Passage fourni —
======

Le critère pour obtenir la permission d’en appeler et la nature même de l’appel ont changé en vertu des articles 55 et 58 de la LMEDS. À la différence d’un appel présenté devant l’ancienne [Commission d’appel des pensions], qui était une audience de novo, un appel devant la [division d’appel du Tribunal de la sécurité sociale] n’autorise pas le dépôt de nouveaux éléments de preuve et se limite aux trois moyens d’appel énumérés à l’article 58.

[22] Dans l’affaire Cvetkovski c. Canada (Procureur général), 2017 CF 193, le juge Russel a conclu au paragraphe 31 que [traduction] « de nouveaux éléments de preuve sont acceptés qu’en des situations limitées [...] ». Plus récemment, dans la décision Glover v. Canada (Procureur général), 2017 CF 363, la Cour fédérale a adopté et confirmé les motifs établis dans O’Keefe, et concluait que la division d’appel n’avait pas erré en refusant de tenir compte des nouveaux éléments de preuve liés à cette affaire dans le contexte d’une demande de permission d’en appeler. La Cour a aussi souligné que la LMEDS prévoit à l’article 66 les dispositions permettant à la division générale d’annuler ou de modifier une décision pour laquelle de nouveaux éléments de preuve sont présentés par l’entremise d’une demande.

======

Contenu des données —
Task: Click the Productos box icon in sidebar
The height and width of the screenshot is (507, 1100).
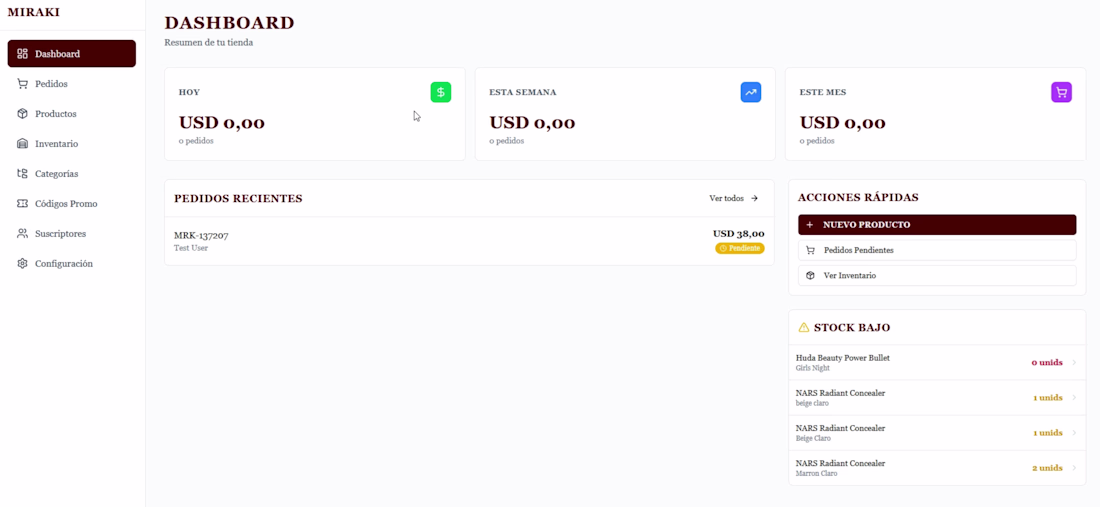Action: click(x=23, y=114)
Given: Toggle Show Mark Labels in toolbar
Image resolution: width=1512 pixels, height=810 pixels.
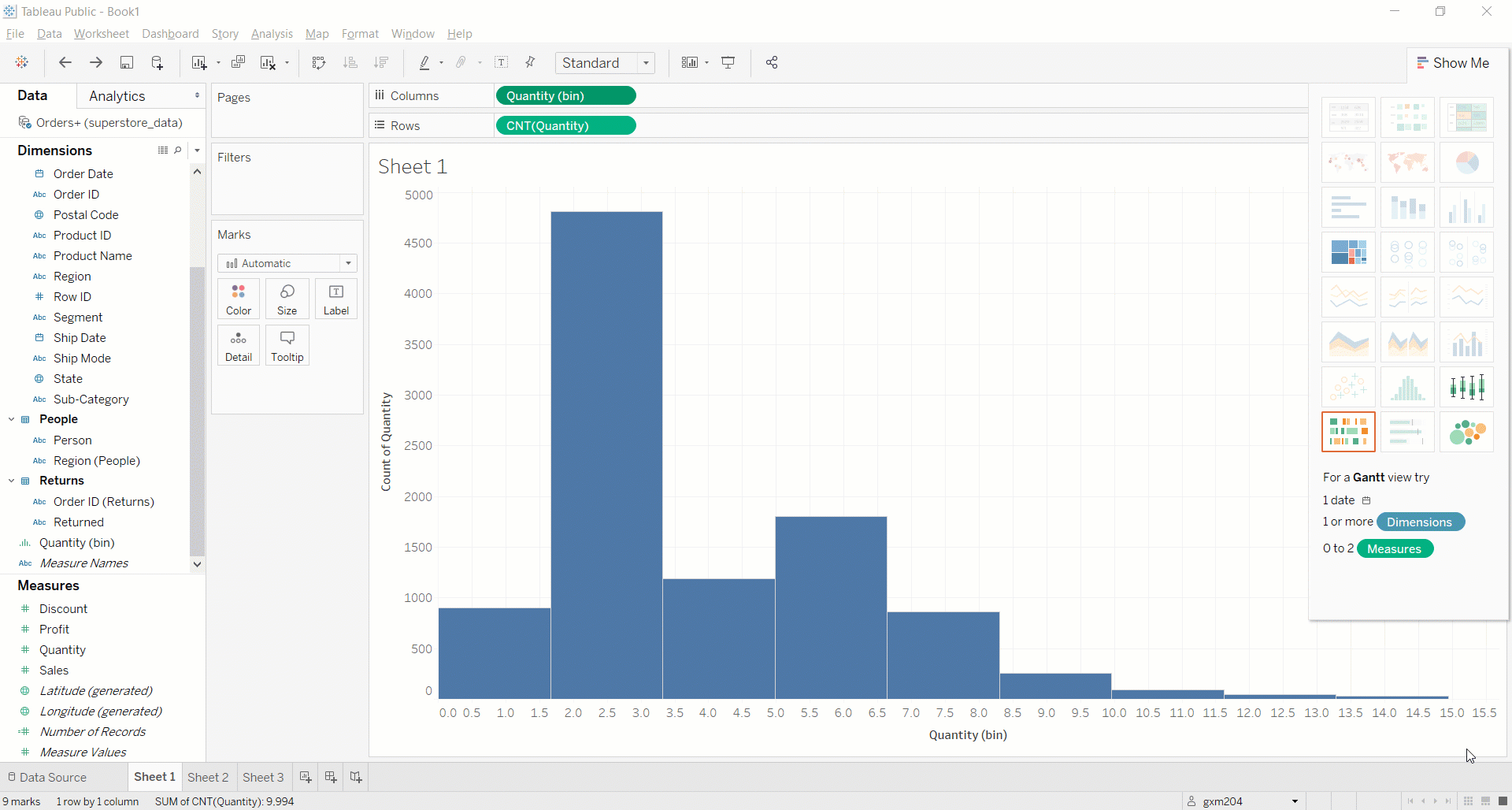Looking at the screenshot, I should point(502,63).
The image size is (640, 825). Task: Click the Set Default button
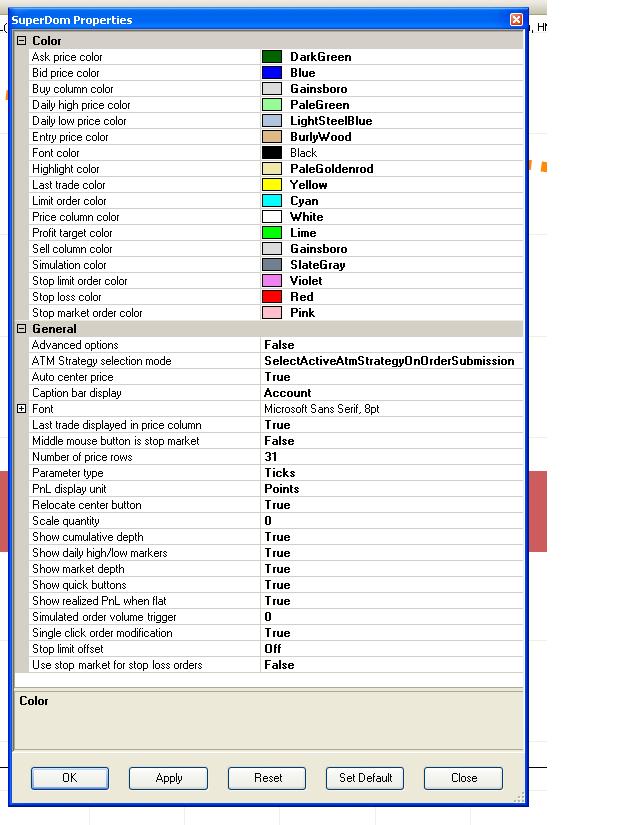365,778
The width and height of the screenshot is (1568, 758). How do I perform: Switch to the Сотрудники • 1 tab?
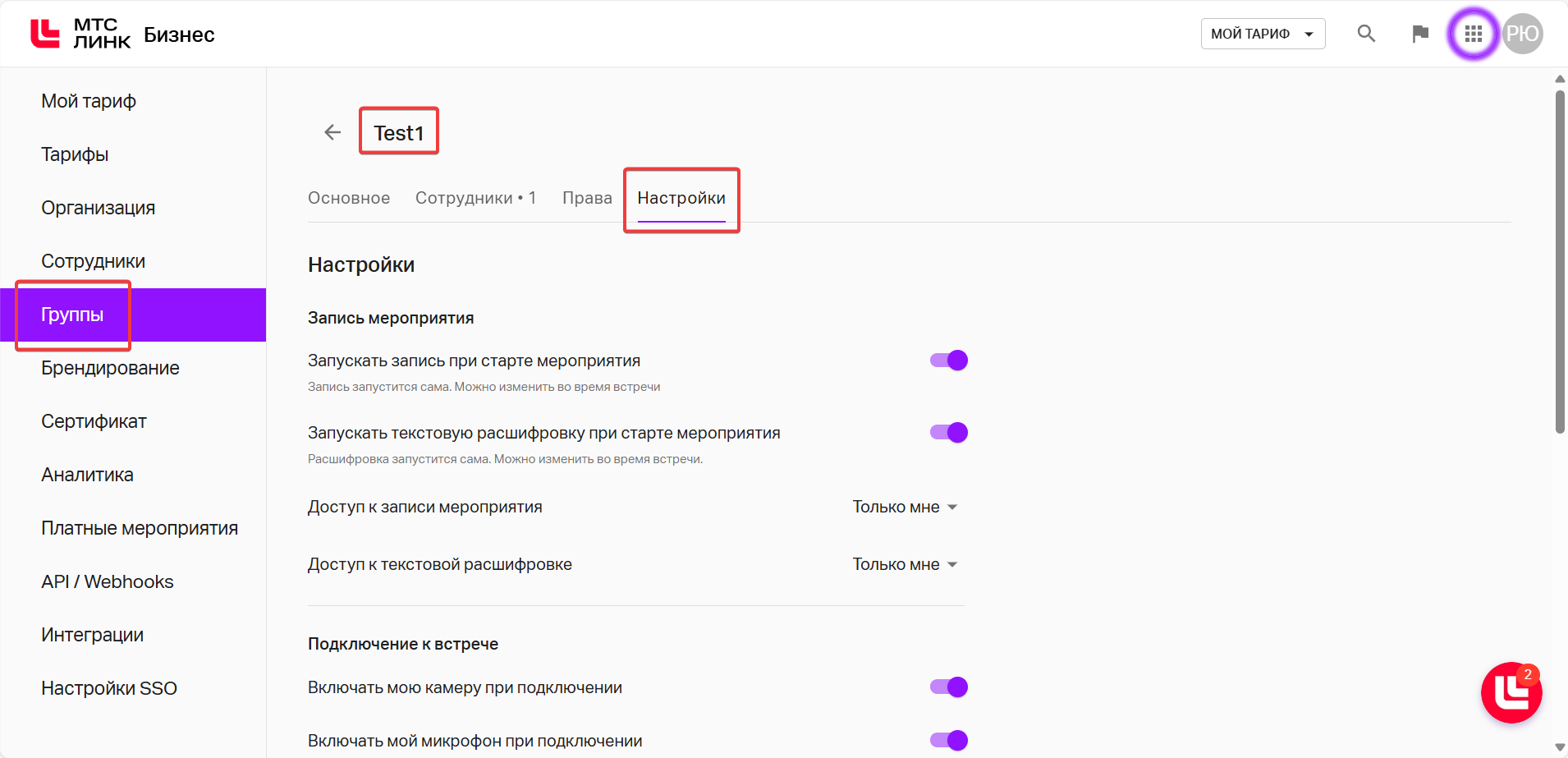475,198
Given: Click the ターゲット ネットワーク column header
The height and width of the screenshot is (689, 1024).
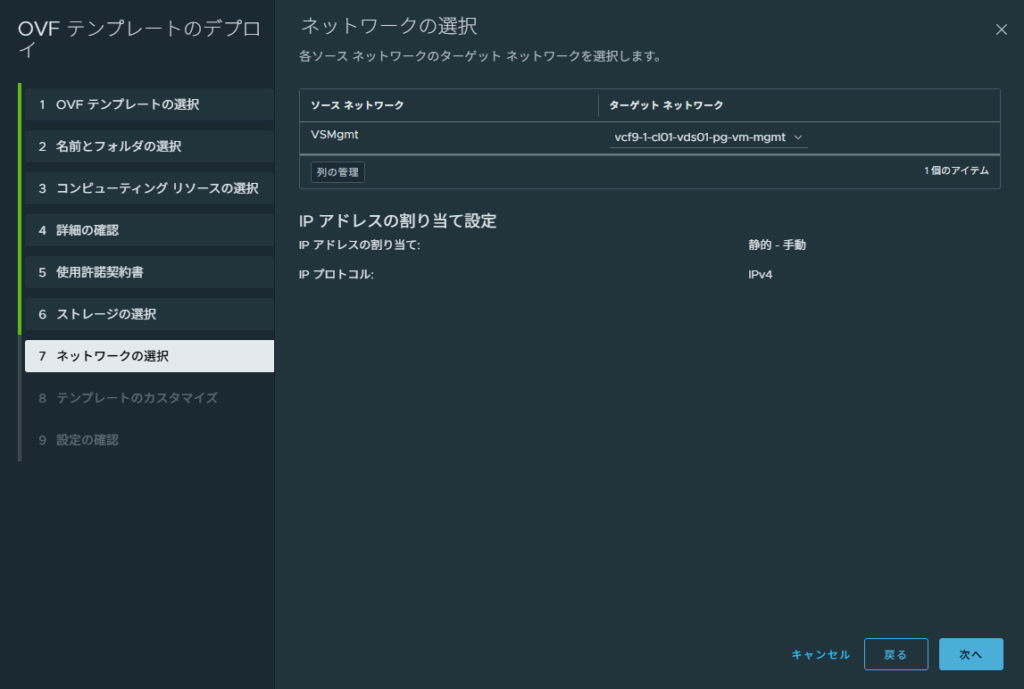Looking at the screenshot, I should point(666,105).
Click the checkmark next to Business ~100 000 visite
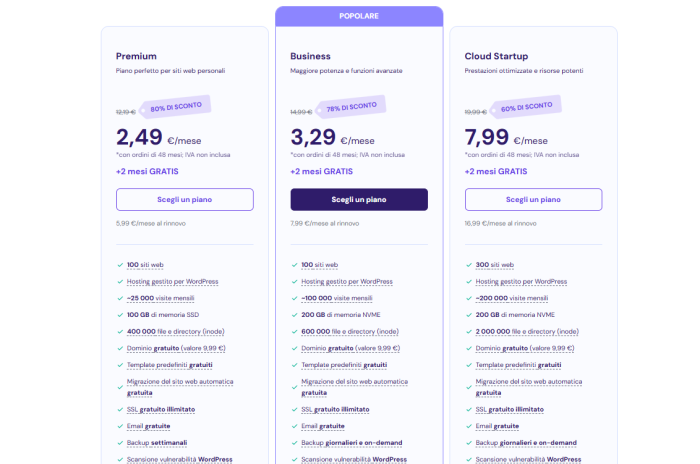The height and width of the screenshot is (464, 700). tap(294, 298)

======

Mise en pratique —
a. Indiquez si chacun des énoncés suivants concorde avec le passage fourni. Répondez par oui ou par non et citez les mots du passage qui tranchent la question. (i) Un appel devant la division d’appel du Tribunal de la sécurité sociale permet le dépôt de nouveaux éléments de preuve. (ii) Un appel présenté devant l’ancienne Commission d’appel des pensions était une audience de novo. (iii) Dans la décision Glover, la Cour fédérale a jugé que la division d’appel avait erré en refusant de tenir compte des nouveaux éléments de preuve.
b. Résumez le passage fourni en trois phrases.
c. Reproduisez la partie du passage fourni comprise entre « Le critère pour » et « à l’article 58. », inclusivement.

Réponses par tâche —
a.
(i) Non : « n’autorise pas le dépôt de nouveaux éléments de preuve »
(ii) Oui : « qui était une audience de novo »
(iii) Non : « la division d’appel n’avait pas erré en refusant de tenir compte des nouveaux éléments de preuve »

b. En vertu des articles 55 et 58 de la LMEDS, un appel devant la division d’appel du Tribunal de la sécurité sociale, contrairement à l’audience de novo de l’ancienne Commission d’appel des pensions, n’autorise pas le dépôt de nouveaux éléments de preuve et se limite aux trois moyens d’appel énumérés à l’article 58. Dans l’affaire Cvetkovski, la Cour fédérale a conclu que de nouveaux éléments de preuve ne sont acceptés qu’en des situations limitées. Dans la décision Glover, elle a jugé que la division d’appel n’avait pas erré en refusant d’en tenir compte lors d’une demande de permission d’en appeler, et elle a souligné que l’article 66 permet à la division générale d’annuler ou de modifier une décision lorsque de nouveaux éléments de preuve sont présentés par l’entremise d’une demande.

c.
Le critère pour obtenir la permission d’en appeler et la nature même de l’appel ont changé en vertu des articles 55 et 58 de la LMEDS. À la différence d’un appel présenté devant l’ancienne [Commission d’appel des pensions], qui était une audience de novo, un appel devant la [division d’appel du Tribunal de la sécurité sociale] n’autorise pas le dépôt de nouveaux éléments de preuve et se limite aux trois moyens d’appel énumérés à l’article 58.